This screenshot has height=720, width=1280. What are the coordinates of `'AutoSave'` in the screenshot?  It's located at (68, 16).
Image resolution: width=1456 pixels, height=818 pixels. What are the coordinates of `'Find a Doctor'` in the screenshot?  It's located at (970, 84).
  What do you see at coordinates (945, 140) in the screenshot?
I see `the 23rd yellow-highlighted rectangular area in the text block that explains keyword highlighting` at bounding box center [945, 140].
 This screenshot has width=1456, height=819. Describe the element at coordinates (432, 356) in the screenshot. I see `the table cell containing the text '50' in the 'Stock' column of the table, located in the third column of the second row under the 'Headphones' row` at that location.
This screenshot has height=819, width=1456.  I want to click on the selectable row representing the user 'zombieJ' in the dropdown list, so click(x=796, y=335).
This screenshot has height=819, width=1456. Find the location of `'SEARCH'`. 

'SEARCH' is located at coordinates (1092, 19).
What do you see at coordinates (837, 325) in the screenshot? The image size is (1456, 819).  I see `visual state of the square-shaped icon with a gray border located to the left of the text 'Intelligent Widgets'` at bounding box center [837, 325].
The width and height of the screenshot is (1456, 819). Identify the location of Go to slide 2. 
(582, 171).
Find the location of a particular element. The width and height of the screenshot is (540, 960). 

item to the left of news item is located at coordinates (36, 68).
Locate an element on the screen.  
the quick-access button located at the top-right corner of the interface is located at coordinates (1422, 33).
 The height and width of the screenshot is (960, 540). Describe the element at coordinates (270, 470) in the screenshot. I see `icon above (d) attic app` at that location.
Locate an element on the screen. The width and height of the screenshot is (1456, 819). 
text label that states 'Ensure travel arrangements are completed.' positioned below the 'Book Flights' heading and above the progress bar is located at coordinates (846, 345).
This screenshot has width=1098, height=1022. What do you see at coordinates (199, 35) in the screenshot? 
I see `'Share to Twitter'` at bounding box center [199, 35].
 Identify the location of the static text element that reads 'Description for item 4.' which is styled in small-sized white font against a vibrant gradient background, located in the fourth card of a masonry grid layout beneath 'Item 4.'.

## [OBJECTIVE]
Return all of the records above verbatim, preserving every line and the order in which the lines appear.

## [TASK SOLUTION]
This screenshot has height=720, width=1280. What are the coordinates of `'AutoSave'` in the screenshot?  It's located at (68, 16).
Image resolution: width=1456 pixels, height=818 pixels. What are the coordinates of `'Find a Doctor'` in the screenshot?  It's located at (970, 84).
  What do you see at coordinates (945, 140) in the screenshot?
I see `the 23rd yellow-highlighted rectangular area in the text block that explains keyword highlighting` at bounding box center [945, 140].
 This screenshot has width=1456, height=819. Describe the element at coordinates (432, 356) in the screenshot. I see `the table cell containing the text '50' in the 'Stock' column of the table, located in the third column of the second row under the 'Headphones' row` at that location.
This screenshot has height=819, width=1456.  I want to click on the selectable row representing the user 'zombieJ' in the dropdown list, so click(x=796, y=335).
This screenshot has height=819, width=1456. Find the location of `'SEARCH'`. 

'SEARCH' is located at coordinates (1092, 19).
What do you see at coordinates (837, 325) in the screenshot? The image size is (1456, 819).  I see `visual state of the square-shaped icon with a gray border located to the left of the text 'Intelligent Widgets'` at bounding box center [837, 325].
The width and height of the screenshot is (1456, 819). Identify the location of Go to slide 2. 
(582, 171).
Find the location of a particular element. The width and height of the screenshot is (540, 960). 

item to the left of news item is located at coordinates (36, 68).
Locate an element on the screen.  
the quick-access button located at the top-right corner of the interface is located at coordinates (1422, 33).
 The height and width of the screenshot is (960, 540). Describe the element at coordinates (270, 470) in the screenshot. I see `icon above (d) attic app` at that location.
Locate an element on the screen. The width and height of the screenshot is (1456, 819). 
text label that states 'Ensure travel arrangements are completed.' positioned below the 'Book Flights' heading and above the progress bar is located at coordinates (846, 345).
This screenshot has width=1098, height=1022. What do you see at coordinates (199, 35) in the screenshot? 
I see `'Share to Twitter'` at bounding box center [199, 35].
 Identify the location of the static text element that reads 'Description for item 4.' which is styled in small-sized white font against a vibrant gradient background, located in the fourth card of a masonry grid layout beneath 'Item 4.'.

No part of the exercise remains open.